▶ [ABOUT THIS TASK]
Answer these questions using the mesquite powder text.
(a) Most commercial mesquite powder is sourced from pods grown in which country?
(b) About how much total fiber is one tablespoon of mesquite powder reported to contain?
(c) What is the standard ratio for substituting mesquite flour for wheat or white flour in baking?

▶ [EXTRACT]
Mesquite varieties, like Prosopis pallida and Prosopis alba, also grow in South American countries mainly Peru, Argentina and Chile. According to our research, most commercial mesquite powder available online or in markets is sourced mostly from Peruvian grown mesquite pods, especially P. pallida.
Mesquite powder is considered to be a good source of soluble dietary fiber which can help to satiate the appetite. Just one tablespoon of mesquite powder is reported to contain about 2-4 grams of total fiber.
Mesquite powder has a sweet taste because it can contain about 59% simple sugars, mostly in the form of sucrose, fructose and glucose. Most of the sugar content in pods from South American species observed in some research was found to come from sucrose and about 5% fructose and 2% glucose.
Mesquite pod powder is often advertised as a type of low glycemic sweetener by many brands since it is less likely to cause blood sugar spikes.
However, while mesquite is used to add sweetness to recipes, in our opinion it doesn't make the best substitute for crystal or granulated sugars. Its texture is more like lucuma powder and it doesn't dissolve into hot drinks. It's good in coffee and tea to add flavor, but you will usually find some at the bottom of your cup.
When incorporated into recipes it can, in fact, help to reduce the amount of other sweeteners used and its fiber content will naturally slow down digestion and sugar uptake.
By far one of the most popular ways mesquite powder is utilized is as a gluten-free flour alternative. This is because the seed pods when ground and sifted produce a very fine powdery consistency very similar to other flour varieties.
It is often used with other types of flours in gluten-free recipes or can help to decrease the amount of grain-based flour. The standard substitution ratio is to use about 25% mesquite flour for wheat or white flour when baking things like bread, biscuits or muffins.
Mesquite powder is also a nutritional source of minerals primarily calcium, iron, potassium as well as some magnesium and zinc.

▶ [INFORMATION GIVEN]
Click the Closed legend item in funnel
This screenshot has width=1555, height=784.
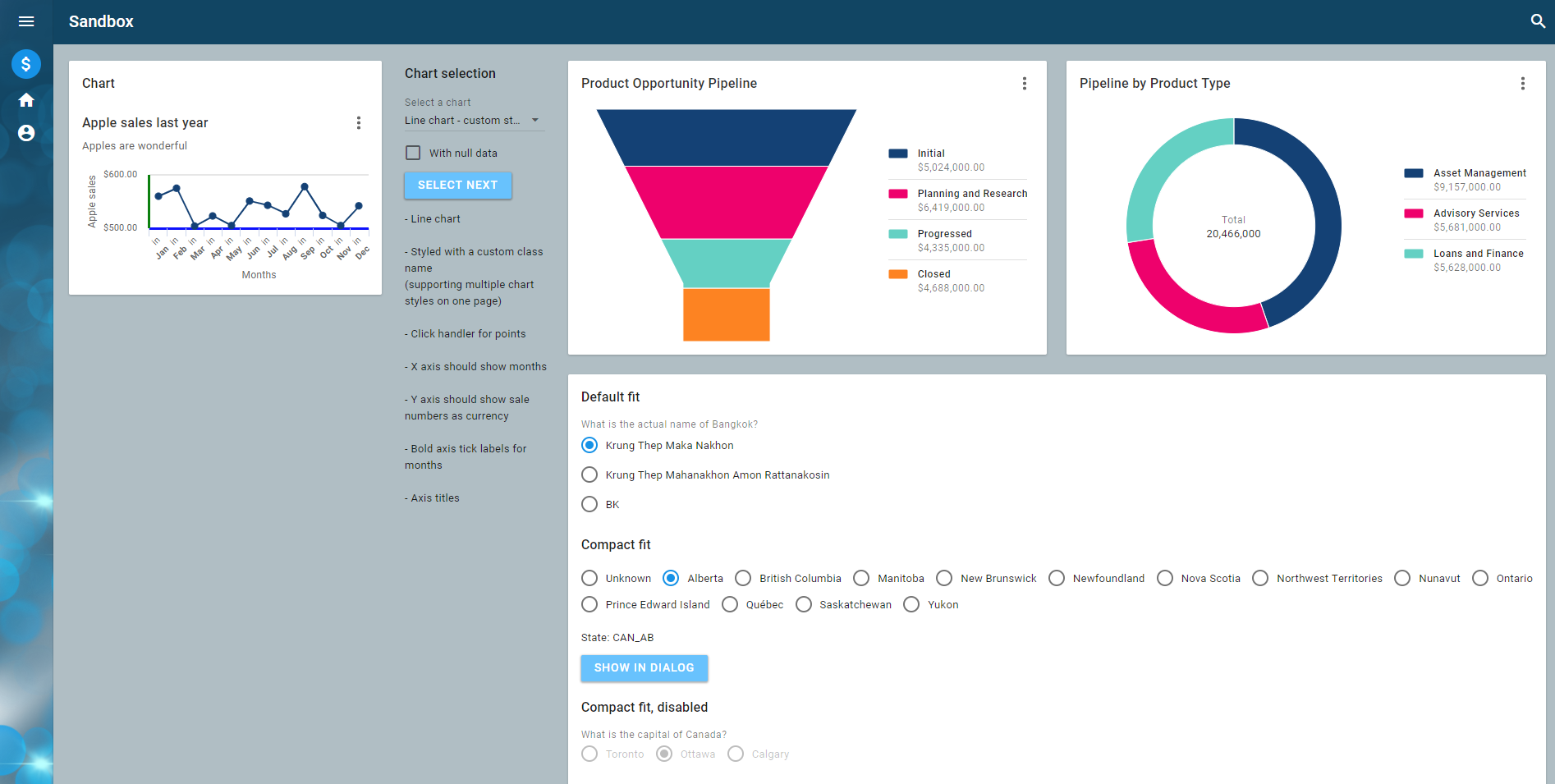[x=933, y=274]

--

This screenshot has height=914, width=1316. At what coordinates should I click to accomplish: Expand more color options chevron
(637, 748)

▶ [OUTPUT]
(a) Peru, especially from P. pallida.
(b) About 2-4 grams.
(c) About 25% mesquite flour.